# Got out again this morning



## LDUBS (Oct 12, 2018)

After getting blown off the lake on Monday, I ventured out again for what was a much better day -- Warm & sunny with just a little breeze. On the water at 6:30 and left for the return to the ramp at 10:30. 

I managed three trout ranging from 16" to 18". I was marking them at 40' to 60' but caught all three at 44' to 48' OTW. I used a 60' set back and was trolling between 2.5 & 3.0 mph. All three were big dramatic releases with line stripping out. Just the kind of thing that makes it all worthwhile. I also released one crappie and lost two others without ever seeing them. The way they were acting I'm betting one was a crappie and the other a trout. 

Anyway, except for last Monday's bust, I hadn't been out since August. Good to be back in the saddle.


----------



## Stumpalump (Oct 16, 2018)

Yumm


----------



## ppine (Oct 16, 2018)

Ahoy, 
I just got out for 3 days at Davis lake, CA. Rough and cold and then warmer. This lake has a complicated history, but is one of the most prolific trout producing lakes in the state. All the fish in the lake were killed with Roetenone, twice back in the 1990s to erradicate northern pike. I have had 25 fish days there with all rainbows in the 14-20 inch plus range. Lots of 15-20 fish days. These conditions occurred around 2005-2012.

After the big drought, and major drawdown the lake is in tough shape. It is rebounding with plenty of fish plants. We only managed a couple of fish per day trolling. It will take some more time to get back the way it was, but the lake has a lot of nutrients cover, and the right water temperature much of the time. It was around 56 degrees on top this week. 

The country is perfect and beautiful. Great boating country among the ponderosa pines at 6,000 feet. The campground was deserted. It felt like backpacking with a picnic table. Oct is a wonderful time to be out in the mountains with 100 deer. We will get em next time.


----------



## Jim (Oct 17, 2018)

Nice job LDUBS! :beer:


----------

[Pointing records for text and elements]

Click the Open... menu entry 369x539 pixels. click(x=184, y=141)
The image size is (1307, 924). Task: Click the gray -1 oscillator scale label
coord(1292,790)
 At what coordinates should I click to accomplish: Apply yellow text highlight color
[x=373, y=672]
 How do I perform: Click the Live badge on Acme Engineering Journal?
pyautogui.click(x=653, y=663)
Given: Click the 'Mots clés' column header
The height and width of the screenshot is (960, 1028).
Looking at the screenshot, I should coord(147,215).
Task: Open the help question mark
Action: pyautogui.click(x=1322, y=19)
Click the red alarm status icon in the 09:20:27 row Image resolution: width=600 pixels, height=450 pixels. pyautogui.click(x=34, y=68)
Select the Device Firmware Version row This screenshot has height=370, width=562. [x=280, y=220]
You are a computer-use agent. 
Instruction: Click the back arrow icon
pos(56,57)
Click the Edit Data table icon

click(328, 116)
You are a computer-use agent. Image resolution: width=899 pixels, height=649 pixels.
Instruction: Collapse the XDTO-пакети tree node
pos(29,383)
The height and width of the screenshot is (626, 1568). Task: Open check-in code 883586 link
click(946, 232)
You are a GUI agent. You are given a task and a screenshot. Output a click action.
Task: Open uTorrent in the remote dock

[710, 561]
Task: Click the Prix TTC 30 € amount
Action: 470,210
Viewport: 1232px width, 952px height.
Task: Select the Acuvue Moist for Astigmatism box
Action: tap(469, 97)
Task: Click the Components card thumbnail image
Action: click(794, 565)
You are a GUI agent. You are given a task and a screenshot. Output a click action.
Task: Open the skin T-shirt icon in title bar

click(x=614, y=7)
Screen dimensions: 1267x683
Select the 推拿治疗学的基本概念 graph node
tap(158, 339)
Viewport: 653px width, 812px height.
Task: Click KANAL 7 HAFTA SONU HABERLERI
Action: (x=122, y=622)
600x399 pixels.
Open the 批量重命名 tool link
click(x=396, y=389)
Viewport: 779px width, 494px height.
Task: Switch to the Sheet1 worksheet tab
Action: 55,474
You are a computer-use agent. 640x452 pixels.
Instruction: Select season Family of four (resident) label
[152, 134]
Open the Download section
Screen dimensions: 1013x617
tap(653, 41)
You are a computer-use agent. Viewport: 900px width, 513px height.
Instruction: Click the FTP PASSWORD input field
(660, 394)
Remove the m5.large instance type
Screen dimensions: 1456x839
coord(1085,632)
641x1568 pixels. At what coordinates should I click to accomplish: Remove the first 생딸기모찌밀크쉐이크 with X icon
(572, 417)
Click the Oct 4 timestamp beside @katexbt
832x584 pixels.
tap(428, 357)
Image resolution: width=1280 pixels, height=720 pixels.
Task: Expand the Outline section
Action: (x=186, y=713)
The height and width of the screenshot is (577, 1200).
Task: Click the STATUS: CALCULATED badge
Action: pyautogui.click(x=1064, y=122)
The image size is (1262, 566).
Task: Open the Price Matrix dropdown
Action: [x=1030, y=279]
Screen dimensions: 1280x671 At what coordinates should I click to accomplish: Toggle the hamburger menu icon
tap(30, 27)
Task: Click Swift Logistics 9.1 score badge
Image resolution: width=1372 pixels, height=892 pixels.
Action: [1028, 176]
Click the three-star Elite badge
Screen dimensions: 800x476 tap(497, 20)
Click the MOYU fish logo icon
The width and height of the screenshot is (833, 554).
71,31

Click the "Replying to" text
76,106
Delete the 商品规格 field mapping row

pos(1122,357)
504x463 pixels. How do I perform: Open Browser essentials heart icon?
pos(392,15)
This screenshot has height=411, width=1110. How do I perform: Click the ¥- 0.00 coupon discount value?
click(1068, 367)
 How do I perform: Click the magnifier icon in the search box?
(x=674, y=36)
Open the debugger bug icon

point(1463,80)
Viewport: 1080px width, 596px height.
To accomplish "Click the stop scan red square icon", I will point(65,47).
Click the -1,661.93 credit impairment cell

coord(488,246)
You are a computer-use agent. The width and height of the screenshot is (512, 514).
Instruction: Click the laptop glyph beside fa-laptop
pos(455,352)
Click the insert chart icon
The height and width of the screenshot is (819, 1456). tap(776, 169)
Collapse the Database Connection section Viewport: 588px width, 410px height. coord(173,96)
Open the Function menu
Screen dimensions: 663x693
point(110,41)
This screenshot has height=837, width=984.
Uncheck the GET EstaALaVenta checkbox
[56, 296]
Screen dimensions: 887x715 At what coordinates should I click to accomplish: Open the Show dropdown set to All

*THE TASKS*.
1) According to the fishing thread, why were all the fish in Davis Lake killed twice in the 1990s?
2) Reproduce the fishing thread word for word, from "## LDUBS (Oct" up to and including "in the saddle.".

*SOLVED PROBLEMS*.
1) To eradicate northern pike.

2)
## LDUBS (Oct 12, 2018)

After getting blown off the lake on Monday, I ventured out again for what was a much better day -- Warm & sunny with just a little breeze. On the water at 6:30 and left for the return to the ramp at 10:30. 

I managed three trout ranging from 16" to 18". I was marking them at 40' to 60' but caught all three at 44' to 48' OTW. I used a 60' set back and was trolling between 2.5 & 3.0 mph. All three were big dramatic releases with line stripping out. Just the kind of thing that makes it all worthwhile. I also released one crappie and lost two others without ever seeing them. The way they were acting I'm betting one was a crappie and the other a trout. 

Anyway, except for last Monday's bust, I hadn't been out since August. Good to be back in the saddle.